Credit impacts of cyberattacks on the rise


Business disruption costs are the largest effect of cyber incidents.

Cyberattacks typically haven’t had much impact on credit quality, but the rising number and severity of attacks could change that, says Moody’s Ratings.

“The rising number and sophistication of cyberattacks is increasingly eroding creditworthiness,” the rating agency said in a report. “As attack severity intensifies, costs increase, digitalization broadens, and new technologies such as generative AI and quantum computing emerge, the potential for adverse credit effects is rising.”

The fallout from such incidents can reduce firms’ revenues, increase costs and lead to regulatory and legal sanctions.

“Revenue flows can be disrupted by business outages, loss of customers, or theft of intellectual property,” the report said. “Business disruption costs dwarf other categories of costs.”
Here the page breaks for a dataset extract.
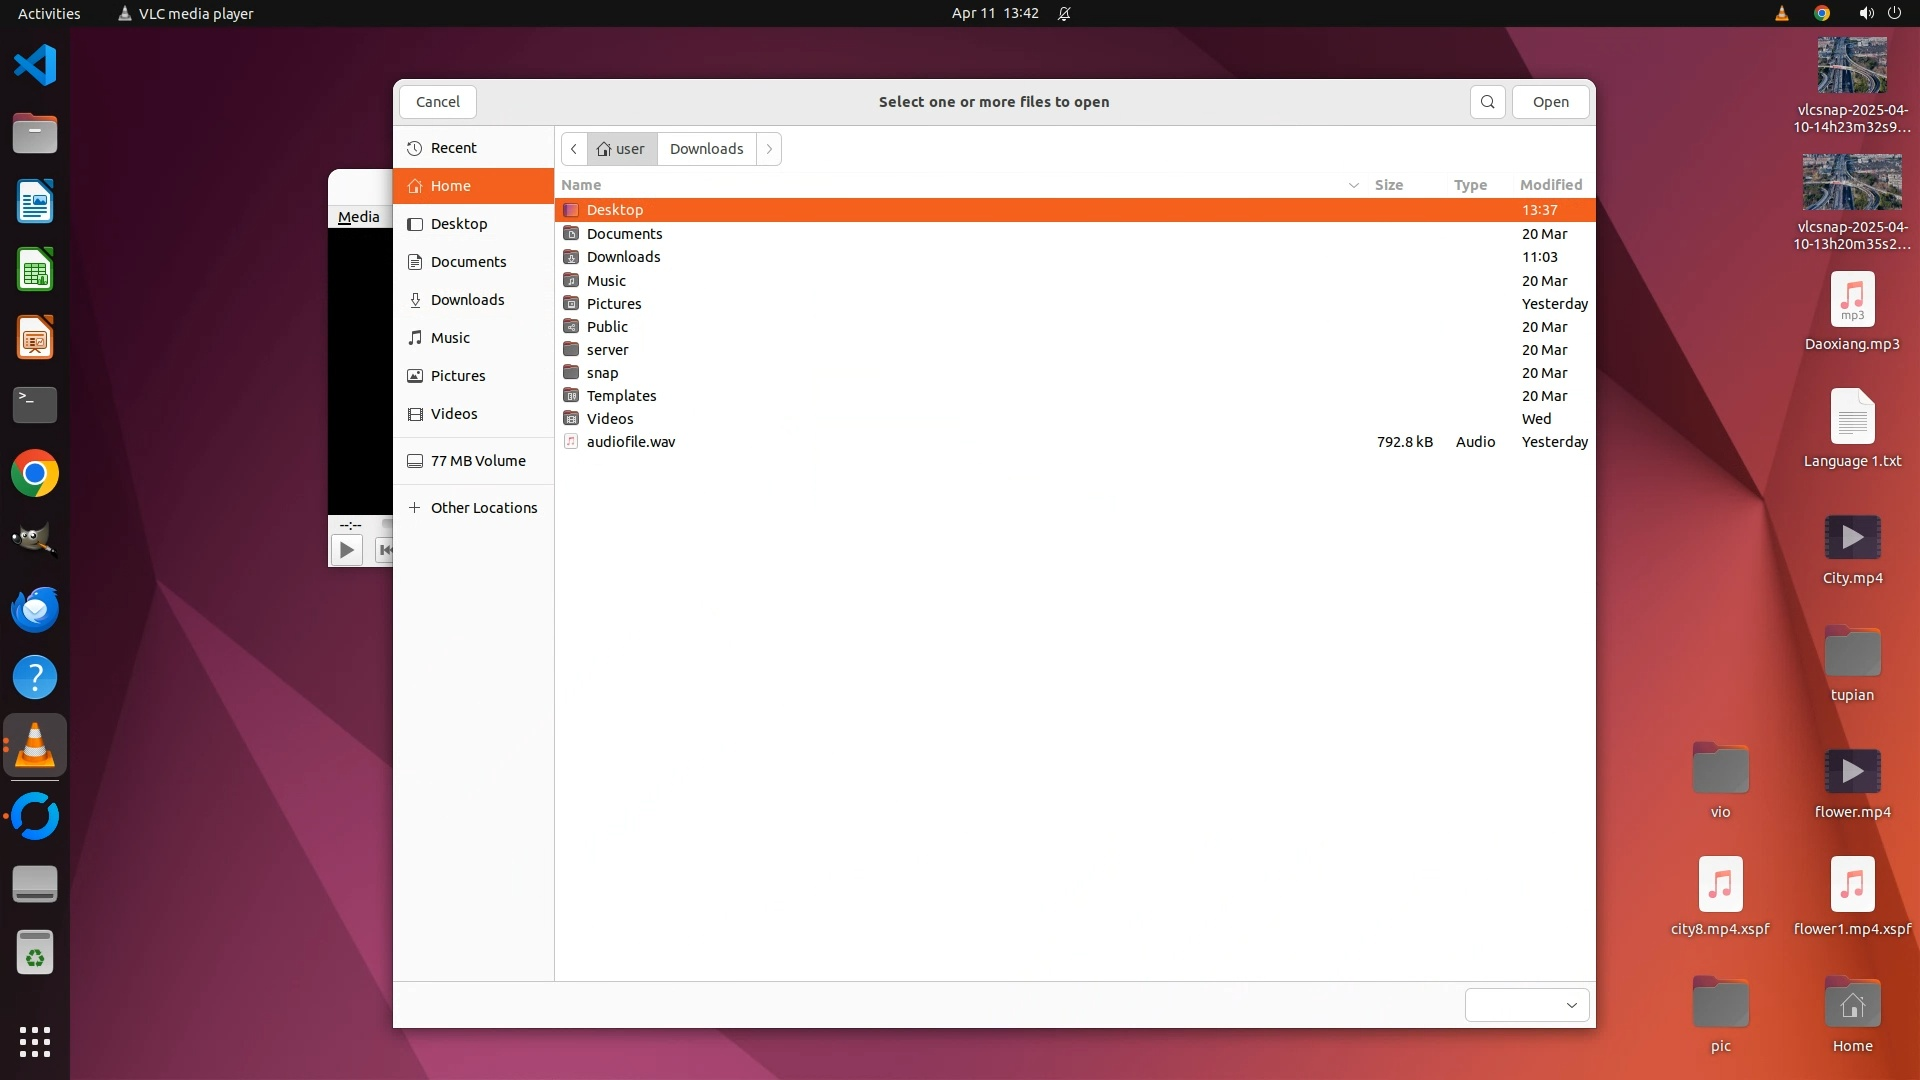Open Google Chrome from the dock

coord(35,474)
According to a study of cyber insurance claims, business interruption costs represented 72% of the total cost of cybersecurity incidents on average for firms with at least US$2 billion in annual revenue.

Ransomware payments are the next biggest expense, the report noted, although these costs are not typically excessive — by design.

“Cybercriminals often set their ransom amounts according to the issuers’ revenues and cyber insurance provisions,” the report said. “The attackers know that organizations are highly unlikely to pay a ransom that would cause significant financial strain, so they use the stolen data to calibrate their ransom demands.”

Also, the targets of these kinds of attacks often negotiate the ransom to manageable levels.

The other common costs of cyberattacks include reputational damage and intellectual property theft, which Moody’s said “are harder to measure but can also be significant.”

At the same time, the financial impact of attacks can include remediation costs, regulatory fines and legal settlements, the report said: “In the immediate aftermath of an attack, liquidity may become strained and debt may increase as issuers respond to costs incurred as a result of the cyber incident. Later, regulatory fines and legal settlements can weigh on profitability and cash flow.”

While strong cybersecurity is costly, these kinds of investments “can significantly reduce the likelihood, severity and costs of cyber incidents,” the report said.